Sue was aghast. “Why not?”

“Because of the face blindness.”

“I keep forgetting about that.”

“I can’t tell the characters apart.”

“Wow,” Sue said, “what a nightmare.”

“It’s been a nightmare this whole time!”

“But now I really get it.”

“That’s what made you get it?”

“That,” Sue conceded, “and those images you texted me of upside-down faces. I, like, couldn’t recognize any of those people. Not one. And then you sent the right-side-up version, and I was like, ‘Oh! There’s Michelle Obama! And Julie Andrews! And Liam Hemsworth!’”

“Are you telling me,” I said, “that if Liam Hemsworth walked past you with his face upside down, you wouldn’t even know?”

“I’d have no idea.”

“Welcome to my life.
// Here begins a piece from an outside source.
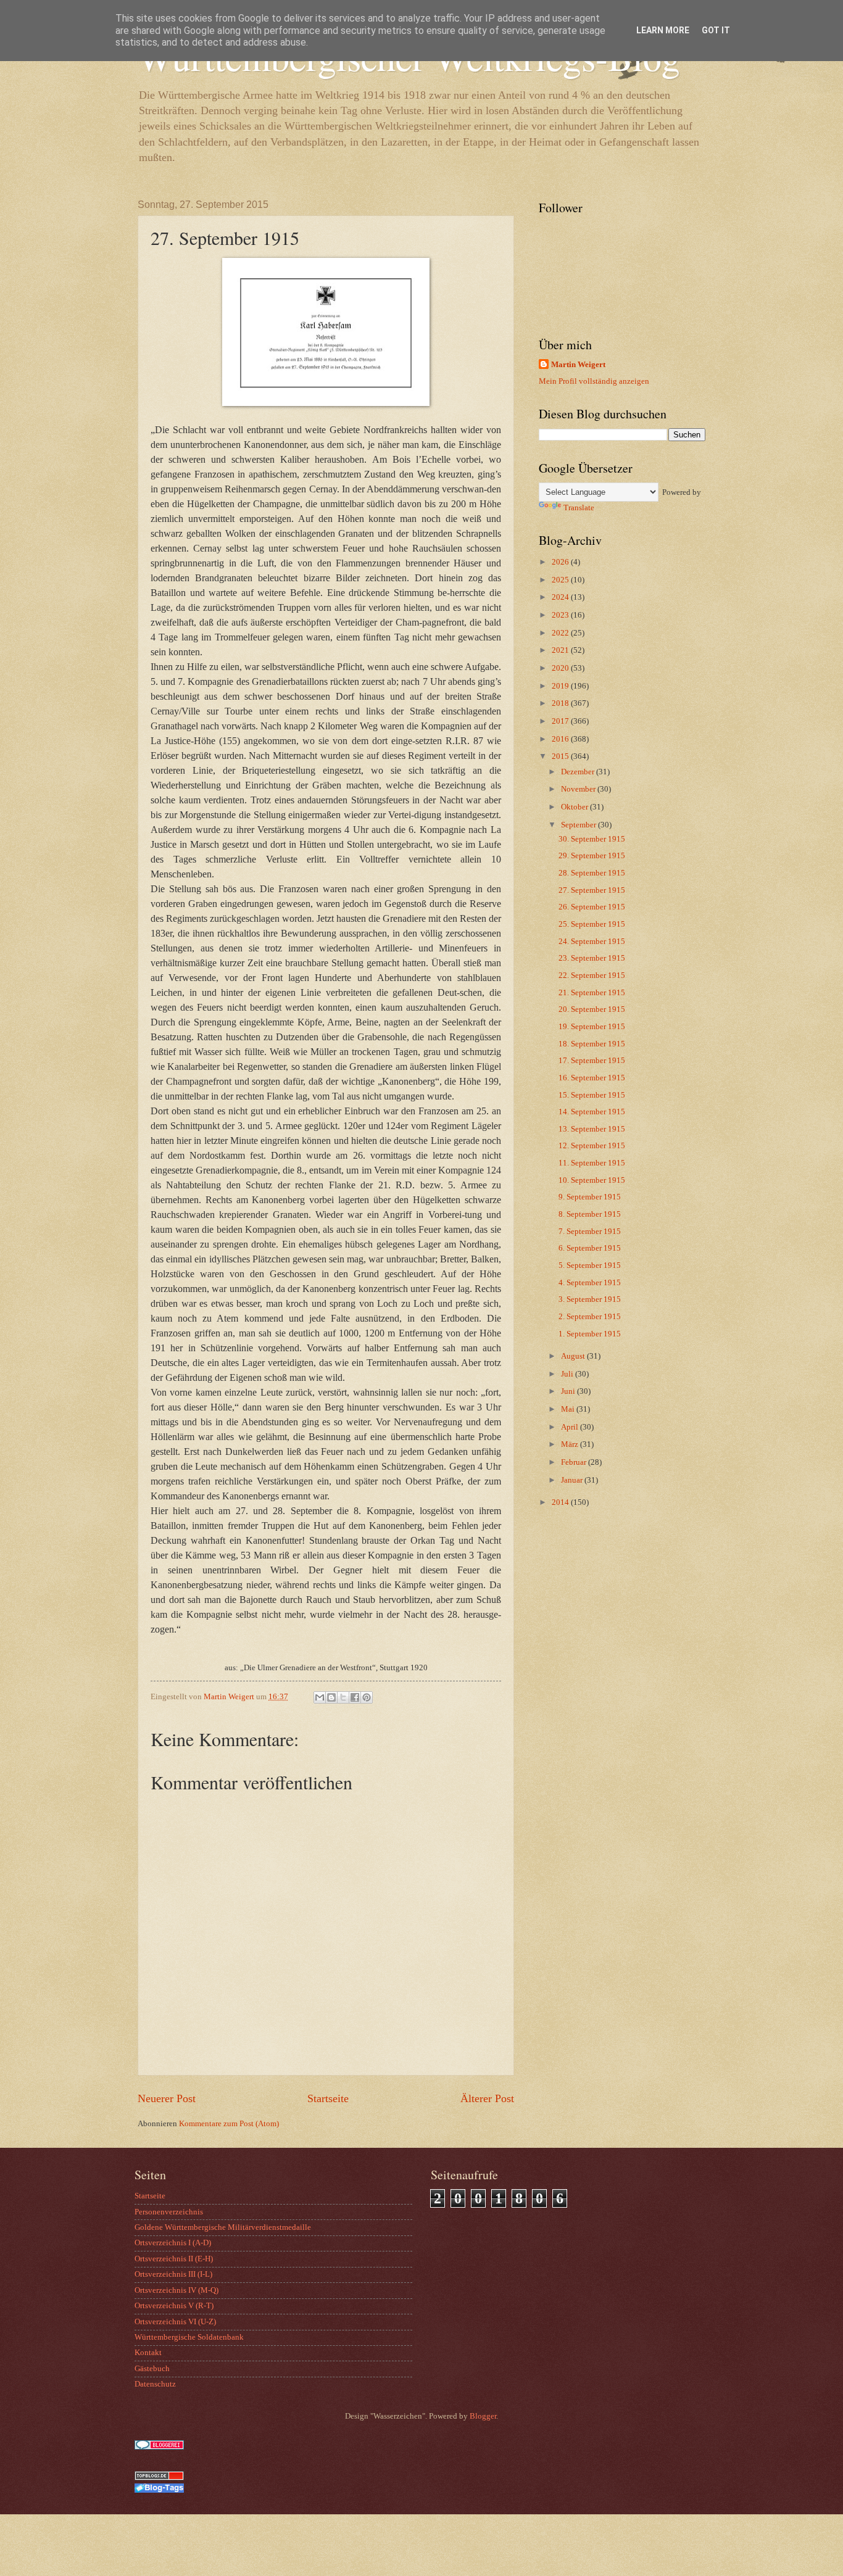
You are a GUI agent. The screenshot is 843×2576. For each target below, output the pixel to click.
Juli (568, 1374)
I pass a hundred Liam Hemsworths a day.”

Sue sighed like she was really getting it. Then she said, “It’s his loss, though. Never forget that.”



* * *



SO THAT’S HOW I spent my me time for the next few days: trying to shrink the edema in my fusiform face gyrus through sheer force of will and delivering meals of international delicacies to my beloved dog several times a day as he fought for his life in the ICU.

I confess that, after that first day, I always got a little gussied up before heading to the vet clinic. “It’s for Peanut,” I told Sue on the phone. “He wouldn’t want to see me looking dowdy.”

But, in truth, I had to redeem those baby-doll pajamas.

In general, I made it a rule to never not be okay in front of anyone. Especially not future husbands. All I could do was hope that Dr. Addison had been far too fixated on Peanut that first morning to really notice the falling-apart me.

I mean, he probably hadn’t missed the copious sobbing. But maybe he saw that all the time anyway.